How I trained 10TB for Stable Diffusion on SageMaker

8 min readNov 29, 2022

With details about my upcoming book on distributed training with AWS!

A generated image, “ultrarealistic, large is small, by National Geographic, high resolution, award winning, trending, 400 dpi”

Dealing with lots of data is tough, there’s no doubt about it. However, with some smart choices and simple designs, you too can scale up your projects to replicate and produce state-of-the-art results.

In this post I’ll walk you through a case study where I used AWS, notably SageMaker, S3, and FSx for Lustre, to download, process, and train a Stable Diffusion model. I used SageMaker Distributed Data Parallel to optimize gradient descent at scale. I also used job parallelism on SageMaker’s modular backend to download and process all the files.

My training code is based on a sample from Corey Barrett of the AWS MLSL, available here. I’ll try to update that repository with all of the source code for this project by the end of the year.

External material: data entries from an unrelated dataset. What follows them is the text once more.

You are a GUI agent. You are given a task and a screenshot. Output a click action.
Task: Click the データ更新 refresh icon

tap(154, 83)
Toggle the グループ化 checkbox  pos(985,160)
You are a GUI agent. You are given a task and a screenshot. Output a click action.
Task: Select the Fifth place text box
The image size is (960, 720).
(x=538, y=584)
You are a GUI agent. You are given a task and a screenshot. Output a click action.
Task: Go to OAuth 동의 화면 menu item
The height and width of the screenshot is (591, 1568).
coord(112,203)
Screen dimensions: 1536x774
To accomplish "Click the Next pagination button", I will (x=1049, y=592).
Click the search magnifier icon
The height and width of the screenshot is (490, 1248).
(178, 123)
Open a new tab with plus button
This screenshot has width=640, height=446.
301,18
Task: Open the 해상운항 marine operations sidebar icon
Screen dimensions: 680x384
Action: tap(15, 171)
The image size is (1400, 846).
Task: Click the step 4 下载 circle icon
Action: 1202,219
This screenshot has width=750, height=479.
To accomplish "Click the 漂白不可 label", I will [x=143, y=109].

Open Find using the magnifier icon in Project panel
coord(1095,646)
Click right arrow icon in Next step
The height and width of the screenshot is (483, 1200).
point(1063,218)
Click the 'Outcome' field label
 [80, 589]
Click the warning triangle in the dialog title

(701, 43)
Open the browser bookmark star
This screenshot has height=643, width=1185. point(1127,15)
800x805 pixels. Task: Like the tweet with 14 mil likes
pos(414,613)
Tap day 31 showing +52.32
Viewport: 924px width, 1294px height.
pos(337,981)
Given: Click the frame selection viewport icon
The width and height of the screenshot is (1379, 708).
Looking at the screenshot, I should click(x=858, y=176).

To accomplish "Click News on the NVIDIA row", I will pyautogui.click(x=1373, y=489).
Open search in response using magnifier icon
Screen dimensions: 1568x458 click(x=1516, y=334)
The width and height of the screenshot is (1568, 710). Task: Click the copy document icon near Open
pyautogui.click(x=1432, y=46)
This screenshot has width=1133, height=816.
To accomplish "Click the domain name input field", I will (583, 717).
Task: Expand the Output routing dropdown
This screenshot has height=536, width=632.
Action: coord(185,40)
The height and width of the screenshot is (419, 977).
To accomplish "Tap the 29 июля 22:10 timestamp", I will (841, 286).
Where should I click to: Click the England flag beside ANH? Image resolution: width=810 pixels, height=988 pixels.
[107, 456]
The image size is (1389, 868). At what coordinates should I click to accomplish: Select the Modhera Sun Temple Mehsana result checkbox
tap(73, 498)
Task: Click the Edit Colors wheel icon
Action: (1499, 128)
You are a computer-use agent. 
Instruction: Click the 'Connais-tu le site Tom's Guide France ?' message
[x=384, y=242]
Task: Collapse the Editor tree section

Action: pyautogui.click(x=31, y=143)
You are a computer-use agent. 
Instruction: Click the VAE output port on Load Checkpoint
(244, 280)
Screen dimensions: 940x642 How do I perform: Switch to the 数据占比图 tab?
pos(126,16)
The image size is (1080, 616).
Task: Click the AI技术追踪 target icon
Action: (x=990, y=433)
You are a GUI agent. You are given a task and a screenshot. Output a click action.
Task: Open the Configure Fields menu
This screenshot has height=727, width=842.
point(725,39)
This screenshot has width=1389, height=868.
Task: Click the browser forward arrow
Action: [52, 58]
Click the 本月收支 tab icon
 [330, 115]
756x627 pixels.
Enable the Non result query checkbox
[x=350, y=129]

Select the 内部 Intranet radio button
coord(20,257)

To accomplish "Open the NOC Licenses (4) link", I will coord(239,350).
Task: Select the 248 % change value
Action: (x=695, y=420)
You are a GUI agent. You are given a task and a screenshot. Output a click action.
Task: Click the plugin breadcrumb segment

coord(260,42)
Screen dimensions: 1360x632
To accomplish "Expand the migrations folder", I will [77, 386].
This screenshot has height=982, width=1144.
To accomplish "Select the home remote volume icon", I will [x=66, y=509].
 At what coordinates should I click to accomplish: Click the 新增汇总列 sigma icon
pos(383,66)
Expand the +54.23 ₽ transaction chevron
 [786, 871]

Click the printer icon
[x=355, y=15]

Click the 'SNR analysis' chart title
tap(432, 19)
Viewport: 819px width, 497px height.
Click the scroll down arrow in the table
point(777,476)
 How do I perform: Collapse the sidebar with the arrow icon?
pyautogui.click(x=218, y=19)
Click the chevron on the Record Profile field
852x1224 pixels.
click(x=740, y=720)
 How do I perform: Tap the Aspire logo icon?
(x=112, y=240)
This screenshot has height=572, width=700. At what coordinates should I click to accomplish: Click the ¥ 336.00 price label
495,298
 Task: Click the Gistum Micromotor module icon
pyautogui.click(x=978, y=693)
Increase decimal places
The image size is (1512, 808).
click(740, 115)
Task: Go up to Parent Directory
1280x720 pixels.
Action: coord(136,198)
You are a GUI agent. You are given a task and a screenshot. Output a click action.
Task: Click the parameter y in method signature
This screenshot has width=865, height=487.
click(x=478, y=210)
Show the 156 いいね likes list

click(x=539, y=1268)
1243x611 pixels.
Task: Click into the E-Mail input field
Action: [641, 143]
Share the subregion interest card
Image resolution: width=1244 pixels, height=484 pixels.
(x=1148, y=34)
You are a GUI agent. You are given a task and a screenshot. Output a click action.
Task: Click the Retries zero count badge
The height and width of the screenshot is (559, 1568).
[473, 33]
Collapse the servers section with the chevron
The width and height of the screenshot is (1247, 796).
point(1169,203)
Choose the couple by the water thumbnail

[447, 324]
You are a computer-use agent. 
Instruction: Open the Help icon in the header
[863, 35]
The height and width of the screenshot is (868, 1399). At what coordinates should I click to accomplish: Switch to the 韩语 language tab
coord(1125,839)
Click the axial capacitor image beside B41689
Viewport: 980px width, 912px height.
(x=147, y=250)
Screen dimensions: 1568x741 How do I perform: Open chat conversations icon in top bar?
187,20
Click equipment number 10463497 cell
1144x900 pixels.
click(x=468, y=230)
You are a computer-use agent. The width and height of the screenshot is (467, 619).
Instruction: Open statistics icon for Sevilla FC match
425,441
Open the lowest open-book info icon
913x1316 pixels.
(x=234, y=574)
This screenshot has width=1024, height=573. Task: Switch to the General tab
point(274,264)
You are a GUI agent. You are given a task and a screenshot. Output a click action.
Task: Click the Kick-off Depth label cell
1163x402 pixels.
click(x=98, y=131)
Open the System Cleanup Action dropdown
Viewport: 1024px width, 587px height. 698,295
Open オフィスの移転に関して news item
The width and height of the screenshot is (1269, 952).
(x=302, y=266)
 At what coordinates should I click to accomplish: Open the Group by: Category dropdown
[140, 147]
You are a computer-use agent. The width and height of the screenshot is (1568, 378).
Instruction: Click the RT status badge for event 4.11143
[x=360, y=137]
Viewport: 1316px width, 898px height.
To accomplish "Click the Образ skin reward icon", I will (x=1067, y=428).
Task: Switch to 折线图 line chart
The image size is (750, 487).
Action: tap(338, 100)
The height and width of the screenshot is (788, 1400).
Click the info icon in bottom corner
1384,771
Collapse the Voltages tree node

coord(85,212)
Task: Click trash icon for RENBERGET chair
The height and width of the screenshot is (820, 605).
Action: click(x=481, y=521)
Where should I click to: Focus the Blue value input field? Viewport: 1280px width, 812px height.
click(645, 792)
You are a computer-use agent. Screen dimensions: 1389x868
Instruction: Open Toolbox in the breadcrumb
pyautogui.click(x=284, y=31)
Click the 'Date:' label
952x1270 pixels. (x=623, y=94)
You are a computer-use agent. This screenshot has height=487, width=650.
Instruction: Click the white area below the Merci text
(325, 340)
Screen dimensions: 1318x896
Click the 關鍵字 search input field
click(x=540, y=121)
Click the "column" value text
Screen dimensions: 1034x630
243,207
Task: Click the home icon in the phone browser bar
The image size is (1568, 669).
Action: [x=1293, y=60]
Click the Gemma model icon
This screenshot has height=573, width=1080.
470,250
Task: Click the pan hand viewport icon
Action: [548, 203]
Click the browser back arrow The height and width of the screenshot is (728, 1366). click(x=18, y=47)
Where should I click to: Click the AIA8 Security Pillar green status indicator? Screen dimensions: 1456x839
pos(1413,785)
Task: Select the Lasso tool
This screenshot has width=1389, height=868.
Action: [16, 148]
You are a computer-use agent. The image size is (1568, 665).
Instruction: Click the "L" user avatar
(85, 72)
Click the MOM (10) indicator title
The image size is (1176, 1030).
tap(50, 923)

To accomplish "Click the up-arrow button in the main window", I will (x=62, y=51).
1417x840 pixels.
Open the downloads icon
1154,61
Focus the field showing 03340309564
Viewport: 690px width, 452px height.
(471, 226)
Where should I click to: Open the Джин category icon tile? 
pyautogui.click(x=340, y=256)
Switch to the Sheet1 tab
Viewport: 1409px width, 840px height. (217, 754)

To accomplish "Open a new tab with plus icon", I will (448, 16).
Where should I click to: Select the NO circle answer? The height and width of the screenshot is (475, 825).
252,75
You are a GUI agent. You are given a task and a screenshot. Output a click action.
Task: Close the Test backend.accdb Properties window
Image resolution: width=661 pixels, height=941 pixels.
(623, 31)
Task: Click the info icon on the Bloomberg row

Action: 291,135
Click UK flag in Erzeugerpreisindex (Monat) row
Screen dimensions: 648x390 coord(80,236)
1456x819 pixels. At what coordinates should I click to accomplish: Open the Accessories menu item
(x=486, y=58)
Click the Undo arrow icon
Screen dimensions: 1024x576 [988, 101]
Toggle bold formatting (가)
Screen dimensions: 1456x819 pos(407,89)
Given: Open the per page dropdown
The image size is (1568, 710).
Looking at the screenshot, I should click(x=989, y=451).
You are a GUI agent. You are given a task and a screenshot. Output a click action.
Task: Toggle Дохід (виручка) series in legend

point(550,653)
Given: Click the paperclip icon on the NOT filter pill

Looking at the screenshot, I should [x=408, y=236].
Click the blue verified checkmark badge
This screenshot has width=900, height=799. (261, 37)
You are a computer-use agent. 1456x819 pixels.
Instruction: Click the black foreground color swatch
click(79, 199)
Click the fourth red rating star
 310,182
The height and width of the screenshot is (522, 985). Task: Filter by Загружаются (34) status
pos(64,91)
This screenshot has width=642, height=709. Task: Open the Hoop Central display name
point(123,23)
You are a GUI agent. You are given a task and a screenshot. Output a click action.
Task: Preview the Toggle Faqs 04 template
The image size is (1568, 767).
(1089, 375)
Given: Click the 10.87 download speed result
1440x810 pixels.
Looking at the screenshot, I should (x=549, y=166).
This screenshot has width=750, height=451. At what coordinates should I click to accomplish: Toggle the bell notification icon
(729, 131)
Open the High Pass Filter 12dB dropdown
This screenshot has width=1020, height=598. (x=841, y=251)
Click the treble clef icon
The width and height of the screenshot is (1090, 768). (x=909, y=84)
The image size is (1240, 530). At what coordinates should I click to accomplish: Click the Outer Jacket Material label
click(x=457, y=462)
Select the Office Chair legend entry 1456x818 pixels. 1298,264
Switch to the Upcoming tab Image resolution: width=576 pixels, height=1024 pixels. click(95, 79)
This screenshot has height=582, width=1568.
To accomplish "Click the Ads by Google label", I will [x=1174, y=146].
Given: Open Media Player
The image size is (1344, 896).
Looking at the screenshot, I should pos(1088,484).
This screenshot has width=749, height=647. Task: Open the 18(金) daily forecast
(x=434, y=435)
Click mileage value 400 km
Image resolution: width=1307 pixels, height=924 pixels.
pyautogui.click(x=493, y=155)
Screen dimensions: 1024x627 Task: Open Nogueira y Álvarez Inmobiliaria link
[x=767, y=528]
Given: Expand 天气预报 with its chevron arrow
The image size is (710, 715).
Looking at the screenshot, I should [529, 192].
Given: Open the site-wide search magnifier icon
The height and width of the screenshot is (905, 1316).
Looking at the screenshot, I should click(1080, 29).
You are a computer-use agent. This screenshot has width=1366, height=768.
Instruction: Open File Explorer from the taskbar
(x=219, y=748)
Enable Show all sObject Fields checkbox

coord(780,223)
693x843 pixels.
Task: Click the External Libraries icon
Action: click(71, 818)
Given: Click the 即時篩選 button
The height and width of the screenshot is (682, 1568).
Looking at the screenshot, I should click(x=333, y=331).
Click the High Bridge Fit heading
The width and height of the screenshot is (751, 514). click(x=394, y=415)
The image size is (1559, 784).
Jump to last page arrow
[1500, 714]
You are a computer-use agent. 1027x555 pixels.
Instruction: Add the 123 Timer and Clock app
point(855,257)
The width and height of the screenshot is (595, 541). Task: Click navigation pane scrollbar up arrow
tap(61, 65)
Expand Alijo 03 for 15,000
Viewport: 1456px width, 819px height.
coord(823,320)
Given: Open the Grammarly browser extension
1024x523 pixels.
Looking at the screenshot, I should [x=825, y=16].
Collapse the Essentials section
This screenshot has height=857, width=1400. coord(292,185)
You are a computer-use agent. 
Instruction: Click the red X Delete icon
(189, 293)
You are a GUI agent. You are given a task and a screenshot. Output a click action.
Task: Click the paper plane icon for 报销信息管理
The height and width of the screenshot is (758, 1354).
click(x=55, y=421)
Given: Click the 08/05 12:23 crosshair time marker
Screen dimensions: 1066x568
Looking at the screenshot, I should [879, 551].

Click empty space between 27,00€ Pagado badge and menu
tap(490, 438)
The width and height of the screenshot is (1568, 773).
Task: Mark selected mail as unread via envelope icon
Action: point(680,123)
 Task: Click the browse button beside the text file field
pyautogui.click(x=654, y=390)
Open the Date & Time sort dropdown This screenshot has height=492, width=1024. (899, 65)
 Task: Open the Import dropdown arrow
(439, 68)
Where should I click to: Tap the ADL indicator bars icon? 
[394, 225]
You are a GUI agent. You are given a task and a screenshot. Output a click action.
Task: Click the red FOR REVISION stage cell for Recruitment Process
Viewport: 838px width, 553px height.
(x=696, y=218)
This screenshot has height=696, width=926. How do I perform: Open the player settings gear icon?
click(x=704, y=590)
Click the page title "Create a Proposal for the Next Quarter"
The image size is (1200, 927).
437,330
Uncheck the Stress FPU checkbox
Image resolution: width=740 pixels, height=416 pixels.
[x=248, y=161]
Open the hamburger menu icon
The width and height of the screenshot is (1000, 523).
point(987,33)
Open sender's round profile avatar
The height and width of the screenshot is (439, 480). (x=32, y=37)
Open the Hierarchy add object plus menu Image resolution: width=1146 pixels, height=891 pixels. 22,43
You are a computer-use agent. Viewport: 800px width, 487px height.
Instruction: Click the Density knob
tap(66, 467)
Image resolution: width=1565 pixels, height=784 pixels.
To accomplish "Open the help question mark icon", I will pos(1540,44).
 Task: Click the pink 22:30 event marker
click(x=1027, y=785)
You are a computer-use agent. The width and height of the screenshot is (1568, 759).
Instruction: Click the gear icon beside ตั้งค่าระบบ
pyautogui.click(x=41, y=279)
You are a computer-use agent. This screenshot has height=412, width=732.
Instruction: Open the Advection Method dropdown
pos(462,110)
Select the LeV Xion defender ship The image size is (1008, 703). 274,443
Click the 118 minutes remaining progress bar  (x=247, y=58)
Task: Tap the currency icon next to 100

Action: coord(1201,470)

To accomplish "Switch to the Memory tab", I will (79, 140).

If you’re hungry for more content on running large-scale jobs on SageMaker, and the entire scope of pretraining large vision and language models on AWS, check out my book coming out in April 2023!

In my book, I spend 15 chapters walking you through the entire lifecycle, from finding the right use case, to preparing your environment, training, troubleshooting, evaluating, operationalizing and scaling.

My distributed training book is ideal for beginners; it is truly for beginning-to-intermediate Python developers who want to eventually gain the skills to train their own large vision and language models.

Let’s dive in!

1/ Download Laion-5B parquet files with SageMaker jobs

The core dataset used to train Stable Diffusion is Laion-5B. This is an open source dataset that provides billions of image/text pairs from the internet. Romain Beaumont, a contributor to the Laion-5B dataset, open sourced his tool to download and process this dataset, and I used this as my base. His source code is available here. Thanks Romain!

The core dataset is two parts: more than 100 parquet files which point to the original images and their captions, and the downloaded images themselves.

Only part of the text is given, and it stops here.